Alors que l’attentat n’a toujours pas été revendiqué, la piste d’Al-Qaida au Maghreb islamique (Aqmi) est évoquée. Les investigations préliminaires ont révélé que l’engin explosif, fabriqué à partir de nitrate d’aluminium et de deux explosifs TATP, avec des clous de fer, avait été déclenché à distance. « Tout le monde connaît la partie qui recourt à ce mode opératoire », a souligné Taieb Cherqaoui, ministre marocain de l’Intérieur. L’enquête se poursuit. L’interrogatoire de deux touristes néerlandais a permis d’établir le portrait-robot d’un homme qu’ils ont vu dans le café Argana, quelques minutes avant l’attentat et qui leur a paru suspect.

Samedi, le roi Mohammed VI s’est rendu aux chevets des victimes, ainsi que sur le lieu de l’attentat, place Jamaâ el Fna. Dans la foule venue se presser pour l’accueillir, des banderoles et des slogans : « Touche pas à mon pays ».

Tandis que le Maroc connaît depuis plusieurs semaines des manifestations pacifiques pour plus de liberté, de démocratie et de justice sociale, l’attentat de Marrakech fait craindre un tour de vis sécuritaire.

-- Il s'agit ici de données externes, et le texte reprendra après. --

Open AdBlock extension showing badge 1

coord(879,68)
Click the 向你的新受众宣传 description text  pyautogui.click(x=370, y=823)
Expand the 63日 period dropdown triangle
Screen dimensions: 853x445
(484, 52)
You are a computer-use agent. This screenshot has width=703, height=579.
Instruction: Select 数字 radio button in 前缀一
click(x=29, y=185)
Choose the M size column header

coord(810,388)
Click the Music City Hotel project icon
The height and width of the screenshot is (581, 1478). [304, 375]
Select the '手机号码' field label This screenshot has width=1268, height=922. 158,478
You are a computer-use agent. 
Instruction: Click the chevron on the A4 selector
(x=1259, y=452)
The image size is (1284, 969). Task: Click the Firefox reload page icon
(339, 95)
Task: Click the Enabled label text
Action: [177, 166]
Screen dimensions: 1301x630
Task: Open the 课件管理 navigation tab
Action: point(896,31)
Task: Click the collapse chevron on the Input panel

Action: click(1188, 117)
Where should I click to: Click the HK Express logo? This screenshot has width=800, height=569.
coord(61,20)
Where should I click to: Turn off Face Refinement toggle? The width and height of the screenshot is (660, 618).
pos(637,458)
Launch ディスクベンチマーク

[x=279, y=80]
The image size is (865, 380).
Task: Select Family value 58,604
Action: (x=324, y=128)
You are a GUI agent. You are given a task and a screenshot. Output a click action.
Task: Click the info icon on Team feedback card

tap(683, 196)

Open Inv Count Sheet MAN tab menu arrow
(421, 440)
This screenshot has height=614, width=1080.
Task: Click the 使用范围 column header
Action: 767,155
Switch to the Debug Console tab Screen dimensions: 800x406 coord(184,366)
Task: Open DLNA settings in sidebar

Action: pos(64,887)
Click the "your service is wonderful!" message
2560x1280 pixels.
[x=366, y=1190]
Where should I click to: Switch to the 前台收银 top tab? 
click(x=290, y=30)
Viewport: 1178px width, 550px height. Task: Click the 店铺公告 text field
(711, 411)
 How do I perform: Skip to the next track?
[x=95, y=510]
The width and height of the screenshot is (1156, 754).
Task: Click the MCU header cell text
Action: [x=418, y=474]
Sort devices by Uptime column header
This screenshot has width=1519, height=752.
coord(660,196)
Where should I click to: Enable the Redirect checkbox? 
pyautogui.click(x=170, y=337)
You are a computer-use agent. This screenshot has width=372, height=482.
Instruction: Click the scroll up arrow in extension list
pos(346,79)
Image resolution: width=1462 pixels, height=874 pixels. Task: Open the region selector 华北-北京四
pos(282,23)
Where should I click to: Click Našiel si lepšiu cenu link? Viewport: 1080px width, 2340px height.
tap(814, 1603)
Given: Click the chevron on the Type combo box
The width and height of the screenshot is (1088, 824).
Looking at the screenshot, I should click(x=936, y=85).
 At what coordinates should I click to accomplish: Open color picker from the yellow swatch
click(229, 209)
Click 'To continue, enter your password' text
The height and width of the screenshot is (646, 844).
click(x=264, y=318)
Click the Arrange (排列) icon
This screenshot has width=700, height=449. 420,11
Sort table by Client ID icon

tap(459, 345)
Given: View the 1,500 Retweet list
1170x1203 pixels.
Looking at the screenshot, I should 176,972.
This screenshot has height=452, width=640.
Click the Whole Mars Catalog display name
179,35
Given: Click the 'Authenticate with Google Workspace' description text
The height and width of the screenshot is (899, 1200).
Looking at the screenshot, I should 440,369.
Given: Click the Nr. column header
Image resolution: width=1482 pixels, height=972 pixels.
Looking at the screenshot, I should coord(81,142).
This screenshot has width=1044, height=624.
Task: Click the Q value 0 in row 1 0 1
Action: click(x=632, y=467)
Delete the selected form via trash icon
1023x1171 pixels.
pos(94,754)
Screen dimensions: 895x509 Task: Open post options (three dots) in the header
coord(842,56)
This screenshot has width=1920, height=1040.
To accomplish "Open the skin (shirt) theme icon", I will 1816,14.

Quelques heures après l’explosion qui a soufflé le café Argana, Rachid Nini, directeur du quotidien arabophone Al-Massae, un journal populiste, mais aussi l’un des plus gros tirages du Maroc, a été mis en garde à vue. Après avoir mis en cause les services de sécurité marocains, il est poursuivi pour « atteinte à des corps constitués » et « atteintes à des personnalités publiques ».

« On a des inquiétudes. Dans notre société, il y a des forces conservatrices, au sein de l’appareil de l’Etat et dans la sphère économique. Ces forces ne veulent pas que les choses changent, explique Noureddine Belakbyer, secrétaire général du Comité de défense des droits humains à Marrakech et membre du Parti socialiste unifié (PSU). Après ce tragique attentat, on craint que certains groupes sécuritaires dans l’Etat fassent pression pour justifier un retour en arrière ». Dimanche 1er mai, fête du travail, seul le syndicat UMT (Union marocaine du travail) est sorti, avec à ses côtés une cinquantaine de jeunes Marrakchi du Mouvement du 20 février. « Le 16 mai 2003, ce n’est pas le 28 avril 2011. Le contexte n’est pas le même. Aujourd’hui, les Marocains sont de plus en plus conscients, ils sortent dans la rue, ils s’expriment. Ils refuseront un retour en arrière concernant les droits et les libertés publiques », estime de son côté, Hanaa Baidane, étudiante et membre du 20 février. « On demande une enquête transparente, qu’il n’y ait pas d’arrestations arbitraires et massives », ajoute la jeune femme. Bouleversés, les jeunes du 20 février le sont. Pour autant, ils entendent continuer à mettre la pression et prévoient de nouveaux rassemblements le 8 mai prochain.